*ЗАДАНИЕ 1*: Перепишите из статьи без изменений отрывок, который открывается словами "Но объяснение такого" и завершается словами "недоумение у В.".
*ЗАДАНИЕ 2*:
Верны ли по статье утверждения (a), (b) и (c)? На каждое ответьте «да» или «нет» и приведите точную цитату из статьи, которая это решает.
(a) Эммочка — дочка директора тюрьмы.
(b) Книжный реестр не вызывает у В. никакого недоумения.
(c) В экзерсисе Ширина упоминается палач с котёнком.
*ЗАДАНИЕ 3*: Чем в статье названа Себастьянова экспозиция декапитации и ребёнка со щенком?

*СТАТЬЯ*:
Но объяснение такого „сомнительного сопоставления” фотографий даёт только память о готовящемся к казни Цинциннате, к которому заявляется дочка директора тюрьмы Эммочка с рассыпающимися буклями льняных волос и затевает возню: „Но ею овладел порыв детской буйности. Этот мускулистый ребёнок валял Цинцинната, как щенка”. (Не будем забывать и о палаче со щенком в экзерсисе Ширина.)
Себастьянова экспозиция декапитации и ребёнка со щенком — это и есть чакра романа. Недаром при взгляде на книги и фотографии над ними в голове его брата начинает звучать тот самый мелодический напев. Книжный реестр тоже вызывает недоумение у В.

*ЗАПИСАННЫЕ ДАННЫЕ*:

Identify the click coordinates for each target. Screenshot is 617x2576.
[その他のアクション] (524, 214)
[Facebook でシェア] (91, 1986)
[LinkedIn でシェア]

*РЕШЕНИЕ 1*:
Но объяснение такого „сомнительного сопоставления” фотографий даёт только память о готовящемся к казни Цинциннате, к которому заявляется дочка директора тюрьмы Эммочка с рассыпающимися буклями льняных волос и затевает возню: „Но ею овладел порыв детской буйности. Этот мускулистый ребёнок валял Цинцинната, как щенка”. (Не будем забывать и о палаче со щенком в экзерсисе Ширина.)
Себастьянова экспозиция декапитации и ребёнка со щенком — это и есть чакра романа. Недаром при взгляде на книги и фотографии над ними в голове его брата начинает звучать тот самый мелодический напев. Книжный реестр тоже вызывает недоумение у В.

*РЕШЕНИЕ 2*:
(a) Да: «дочка директора тюрьмы Эммочка».
(b) Нет: «Книжный реестр тоже вызывает недоумение у В.»
(c) Нет: «о палаче со щенком в экзерсисе Ширина».

*РЕШЕНИЕ 3*: Чакрой романа.